Recently, I've been using AI to recommend arXiv papers relevant to my work finetuning VLMs, which has enabled me to discover several useful benchmarks only hours after publication.
Since my last Substack post, where we discussed making sense of 3 different evals, I've found yet another benchmark for assessing visual-spatial reasoning: SIRI-Bench.
I was excited to find the researcher's remark that SpaceQwen:
"is particularly noteworthy. Despite its small size, it shows competitive performance, with 25% of its predictions having errors below 80%."

That's why I'm experimenting with extensions to my AI research discovery engine to go a step beyond ranking relevant results for review and extracting links to project pages and HuggingFace or GitHub repositories.
It's the kind of info you'd find associated with new whitepapers featured in Papers With Code or Huggingface's Daily Papers. However, I want to go further still to automatically smoke-test the code and model artifacts.
My goal was to successfully build a Dockerfile that includes all the required project dependencies for my top recommended paper.
After searching for similar efforts, I found the AI Docker Generator, which prompts an LLM to generate a Dockerfile based on the context of the GitHub repo packaged with repomix.
Fortunately, tools like Repomix or Gitingest allow you to set filters to exclude certain parts of a repo. These filters are crucial because many repositories will include large data files or clone third-party dependencies, either of which can easily exceed the context window limits for any LLM provider.

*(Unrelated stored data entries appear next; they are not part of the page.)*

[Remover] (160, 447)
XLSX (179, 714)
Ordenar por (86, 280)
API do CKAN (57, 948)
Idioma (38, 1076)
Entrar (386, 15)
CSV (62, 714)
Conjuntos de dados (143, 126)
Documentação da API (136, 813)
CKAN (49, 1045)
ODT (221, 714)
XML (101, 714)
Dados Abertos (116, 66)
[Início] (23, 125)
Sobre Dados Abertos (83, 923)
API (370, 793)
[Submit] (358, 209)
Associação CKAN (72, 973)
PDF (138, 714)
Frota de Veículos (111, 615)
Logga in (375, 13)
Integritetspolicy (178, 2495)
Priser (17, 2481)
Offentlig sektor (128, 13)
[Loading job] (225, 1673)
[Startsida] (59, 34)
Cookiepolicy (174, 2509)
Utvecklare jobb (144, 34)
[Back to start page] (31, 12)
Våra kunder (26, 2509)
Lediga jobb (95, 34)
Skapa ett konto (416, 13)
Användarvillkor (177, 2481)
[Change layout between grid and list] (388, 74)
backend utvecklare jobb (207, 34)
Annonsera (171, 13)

Helping the LLM focus on the most relevant context and limit hallucination, you can set simple rules to ignore specific file extensions or directories like 'third_party.'
However, Dockerfiles generated directly from the LLM can still include bugs and require testing. The team at Docker views agents as a technology worth experimenting with to robustly build Docker images automatically.

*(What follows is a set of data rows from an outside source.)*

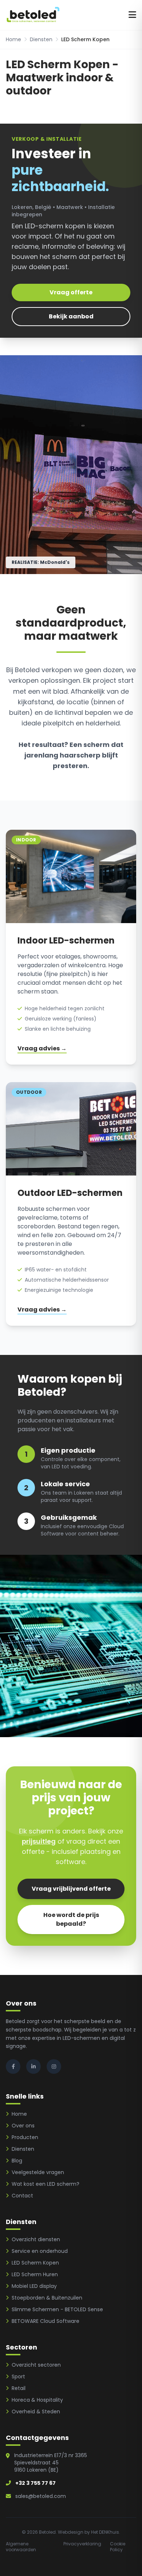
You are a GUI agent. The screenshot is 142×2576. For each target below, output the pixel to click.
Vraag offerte (71, 292)
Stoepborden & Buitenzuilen (47, 2297)
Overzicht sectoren (36, 2364)
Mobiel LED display (34, 2286)
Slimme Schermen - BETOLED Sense (57, 2309)
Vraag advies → (42, 1048)
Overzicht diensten (36, 2239)
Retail (18, 2388)
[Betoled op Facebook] (13, 2066)
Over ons (23, 2125)
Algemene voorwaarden (21, 2547)
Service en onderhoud (40, 2251)
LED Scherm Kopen (35, 2262)
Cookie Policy (117, 2547)
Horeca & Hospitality (37, 2399)
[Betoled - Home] (33, 15)
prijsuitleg (39, 1841)
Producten (25, 2137)
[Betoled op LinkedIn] (33, 2066)
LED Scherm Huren (35, 2274)
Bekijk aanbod (71, 316)
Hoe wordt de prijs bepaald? (71, 1919)
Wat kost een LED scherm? (45, 2184)
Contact (22, 2195)
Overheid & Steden (36, 2411)
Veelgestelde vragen (38, 2172)
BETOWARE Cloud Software (45, 2321)
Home (13, 39)
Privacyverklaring (82, 2544)
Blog (17, 2160)
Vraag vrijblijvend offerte (71, 1888)
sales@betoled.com (40, 2496)
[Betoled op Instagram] (54, 2066)
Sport (18, 2376)
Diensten (41, 39)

A framework like Autogen makes it easy to pass a Dockerfile to an executor to test the build. When we encounter an error, the LLM can be re-prompted with the traceback to iterate over the Dockerfile in a loop.
A smooth build process is a strong signal of the quality and utility of new code releases, and we've seen how an agent can streamline your experimentation and filter for more actionable recommendations.
With a well-built Dockerfile, we're getting closer to running the code in the context of our application and determining where ideas like it fit into what we're building.
Can tools for testing ideas sooner help give you an edge in your AI development?
The competition for AI talent has reached new heights, but we're finding new ways to connect with and learn from fellow travelers in our quest for a deeper understanding.